Крашенинников замялся.

— О каком отъезде Хохрякова вы говорили, поручик? — потребовал я.

— Об отъезде его в Тобольск. Я полагал, вы знаете! — переживая стыд за свои подозрения, робко сказал Крашенинников.

— Задача отъезда! — потребовал я дальше, а сердце уже захлебнулось беспорядочностью работы, и что-то угнетающее надавило мне на плечи. В Тобольске был государь император с семьей. И что-то должно было там произойти, чтобы Пашу Хохрякова оказалось необходимым отправить туда.

— О задаче я ничего не знаю, Борис Алексеевич! — едва не под козырек доложил Крашенинников.

— Миша из тех людей, которые ставят мне какие-то условия? — продолжил я требовать.

И далее я слушал Крашенинникова, что Миша не из тех людей, что Крашенинников не знает, кто на самом деле Миша, что он ведет себя так, будто за ним стоит какая-то сила, — я слушал Крашенинникова, но меня мало занимало все услышанное. Меня занимал один вопрос — что надо Паше Хохрякову в Тобольске. И сама по себе всплыла какая-то прочная, будто даже заскорузлая и стыдная неприязнь к государю императору. Зачем нужны были наши жертвы на войне? Для какой высшей цели нужны были наши жертвы сейчас? Только во искупление сумасшествия прошлогодних февраля и марта? Но если некто сволочь унтер Кирпичников, как говорили, начал революцию своим выстрелом в своего батальонного командира в тыловом питерском гарнизоне, если ее начали некто Львов не Львов, некто Пуришкевич не Пуришкевич, Родзянко, начальник штаба Верховного Алексеев и прочие все командующие фронтами — да кто угодно, какое же отношение имели к этой революции мы, серая скотинка солдаты? И почему мы, именно мы должны были теперь искупать их сумасшествие?

Так вот я встал во внутренней расшараге и кое-как выбрался из нее, вспомнив, что мне надо решить вопрос о Маше.

— Поручик! — сказал я Крашенинникову. — Мне необходимо вывезти из Нязепетровска семью сестры Маши. Можете ходатайствовать обо мне перед начальником гарнизона?
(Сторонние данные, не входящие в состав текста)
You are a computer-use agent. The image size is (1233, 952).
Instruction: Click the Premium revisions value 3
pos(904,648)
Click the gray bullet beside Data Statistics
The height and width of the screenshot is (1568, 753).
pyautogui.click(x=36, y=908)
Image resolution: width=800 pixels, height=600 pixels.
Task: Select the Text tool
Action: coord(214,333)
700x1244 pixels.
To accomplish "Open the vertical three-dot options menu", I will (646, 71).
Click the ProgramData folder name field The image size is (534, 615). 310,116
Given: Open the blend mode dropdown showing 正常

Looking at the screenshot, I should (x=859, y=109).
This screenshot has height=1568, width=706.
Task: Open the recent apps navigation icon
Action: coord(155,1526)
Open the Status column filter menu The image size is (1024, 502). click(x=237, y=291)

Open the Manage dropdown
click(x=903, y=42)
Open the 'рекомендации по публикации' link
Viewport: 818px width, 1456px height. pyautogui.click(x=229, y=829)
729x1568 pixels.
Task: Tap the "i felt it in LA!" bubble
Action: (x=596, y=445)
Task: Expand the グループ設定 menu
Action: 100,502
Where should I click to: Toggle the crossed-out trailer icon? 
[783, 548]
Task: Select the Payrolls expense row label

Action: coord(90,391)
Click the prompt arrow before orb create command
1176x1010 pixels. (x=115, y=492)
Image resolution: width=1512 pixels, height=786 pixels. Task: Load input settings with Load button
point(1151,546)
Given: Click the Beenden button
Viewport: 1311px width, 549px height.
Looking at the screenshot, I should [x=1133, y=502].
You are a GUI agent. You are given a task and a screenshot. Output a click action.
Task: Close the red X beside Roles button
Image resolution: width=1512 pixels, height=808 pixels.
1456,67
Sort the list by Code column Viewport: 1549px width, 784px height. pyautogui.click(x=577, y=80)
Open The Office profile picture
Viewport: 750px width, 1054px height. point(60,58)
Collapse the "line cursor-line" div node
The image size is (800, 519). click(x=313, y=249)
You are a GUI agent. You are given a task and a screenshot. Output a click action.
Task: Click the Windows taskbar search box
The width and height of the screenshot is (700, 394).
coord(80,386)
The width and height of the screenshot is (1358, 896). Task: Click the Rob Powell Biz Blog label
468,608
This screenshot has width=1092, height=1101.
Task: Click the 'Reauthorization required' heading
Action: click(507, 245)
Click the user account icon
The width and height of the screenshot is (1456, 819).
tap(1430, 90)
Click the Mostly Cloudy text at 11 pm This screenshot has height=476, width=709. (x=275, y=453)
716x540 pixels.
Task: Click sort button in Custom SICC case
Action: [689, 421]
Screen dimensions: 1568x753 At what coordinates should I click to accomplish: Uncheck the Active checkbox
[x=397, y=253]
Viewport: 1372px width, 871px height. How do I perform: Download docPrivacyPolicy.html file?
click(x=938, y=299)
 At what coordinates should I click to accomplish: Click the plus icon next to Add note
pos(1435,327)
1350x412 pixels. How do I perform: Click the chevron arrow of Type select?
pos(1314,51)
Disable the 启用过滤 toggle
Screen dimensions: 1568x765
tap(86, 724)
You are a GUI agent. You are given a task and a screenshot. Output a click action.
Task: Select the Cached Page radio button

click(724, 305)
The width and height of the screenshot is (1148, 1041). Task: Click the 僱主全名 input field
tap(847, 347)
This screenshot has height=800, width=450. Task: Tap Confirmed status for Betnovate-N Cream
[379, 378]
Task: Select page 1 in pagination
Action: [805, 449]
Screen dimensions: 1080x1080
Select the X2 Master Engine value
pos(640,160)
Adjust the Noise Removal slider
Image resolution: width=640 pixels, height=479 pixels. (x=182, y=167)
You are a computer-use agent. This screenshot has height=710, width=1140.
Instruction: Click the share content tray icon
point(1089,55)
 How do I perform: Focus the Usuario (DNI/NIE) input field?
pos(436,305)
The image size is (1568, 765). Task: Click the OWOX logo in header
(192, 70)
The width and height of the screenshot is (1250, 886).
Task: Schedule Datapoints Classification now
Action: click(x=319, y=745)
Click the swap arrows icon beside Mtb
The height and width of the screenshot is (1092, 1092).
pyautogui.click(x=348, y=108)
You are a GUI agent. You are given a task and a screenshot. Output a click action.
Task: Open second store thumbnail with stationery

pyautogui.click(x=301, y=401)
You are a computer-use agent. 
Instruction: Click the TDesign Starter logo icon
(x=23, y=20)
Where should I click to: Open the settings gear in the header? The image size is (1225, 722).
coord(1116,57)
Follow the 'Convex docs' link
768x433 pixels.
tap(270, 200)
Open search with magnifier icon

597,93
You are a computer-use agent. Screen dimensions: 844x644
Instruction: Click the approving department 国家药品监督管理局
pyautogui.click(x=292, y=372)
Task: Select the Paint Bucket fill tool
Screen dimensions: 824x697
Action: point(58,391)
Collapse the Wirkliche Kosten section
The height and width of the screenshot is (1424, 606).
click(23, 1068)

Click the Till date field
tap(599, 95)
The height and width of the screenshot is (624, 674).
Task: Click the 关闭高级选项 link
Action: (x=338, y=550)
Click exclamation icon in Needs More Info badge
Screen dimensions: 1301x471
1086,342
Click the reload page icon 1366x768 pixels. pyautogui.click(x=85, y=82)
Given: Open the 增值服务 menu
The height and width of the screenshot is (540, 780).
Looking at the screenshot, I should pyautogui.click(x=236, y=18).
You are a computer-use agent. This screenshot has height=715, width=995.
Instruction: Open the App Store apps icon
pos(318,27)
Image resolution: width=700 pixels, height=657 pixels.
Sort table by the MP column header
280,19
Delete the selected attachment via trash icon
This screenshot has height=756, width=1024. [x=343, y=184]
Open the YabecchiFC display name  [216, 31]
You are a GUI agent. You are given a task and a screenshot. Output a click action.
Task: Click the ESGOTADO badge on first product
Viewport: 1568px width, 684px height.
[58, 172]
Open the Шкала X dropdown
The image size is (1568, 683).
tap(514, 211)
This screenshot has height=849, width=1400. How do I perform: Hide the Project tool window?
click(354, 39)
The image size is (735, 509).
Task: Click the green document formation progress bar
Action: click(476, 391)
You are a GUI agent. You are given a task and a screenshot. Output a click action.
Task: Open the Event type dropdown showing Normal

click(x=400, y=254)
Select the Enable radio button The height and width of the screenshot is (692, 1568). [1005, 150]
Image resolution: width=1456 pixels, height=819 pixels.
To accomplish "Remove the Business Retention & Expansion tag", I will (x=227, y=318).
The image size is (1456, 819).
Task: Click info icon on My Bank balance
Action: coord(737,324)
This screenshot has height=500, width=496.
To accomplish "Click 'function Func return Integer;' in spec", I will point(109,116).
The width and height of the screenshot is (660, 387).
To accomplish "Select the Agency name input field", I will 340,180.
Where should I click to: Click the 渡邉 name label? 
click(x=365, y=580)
Он отрицательно мотнул головой.

— Нет, Борис Алексеевич! Из ведомства Юровского подан особый список. Вы догадываетесь какой. Вы в этом списке. Вам из города никуда нельзя. Кстати, могу предупредить. Вы о семье, о сестре, о родственниках вообще нигде не говорите. Родственников офицеров берут на учет на случай участия офицеров во всяких выступлениях. Родственники в таких случаях будут заложниками со всеми нынешними последствиями. Так что… — он по-шпаковски развел руками.

— Откуда это изуверство, поручик? Откуда это изуверство азиатской деспотии? — без сил ужаснуться, спросил я, спросил как-то вычурно, как бы с желанием показать сей «восточной деспотией» свою ученость, а на самом деле я так спросил только от бессилия что-либо понять.

И в затылок сему бессильному вопросу необученным новобранцем растопырилась столь же бессильная и полная злобы мысль: «Где же эта сволочь, где она, которая, подобно Дарию, — если уж восточная деспотия, то и восточный деспот Дарий! — где эта сволочь, которая способна все это остановить?» — и потому только сволочь, что никак не собралась сподобиться и хотя бы воззвать.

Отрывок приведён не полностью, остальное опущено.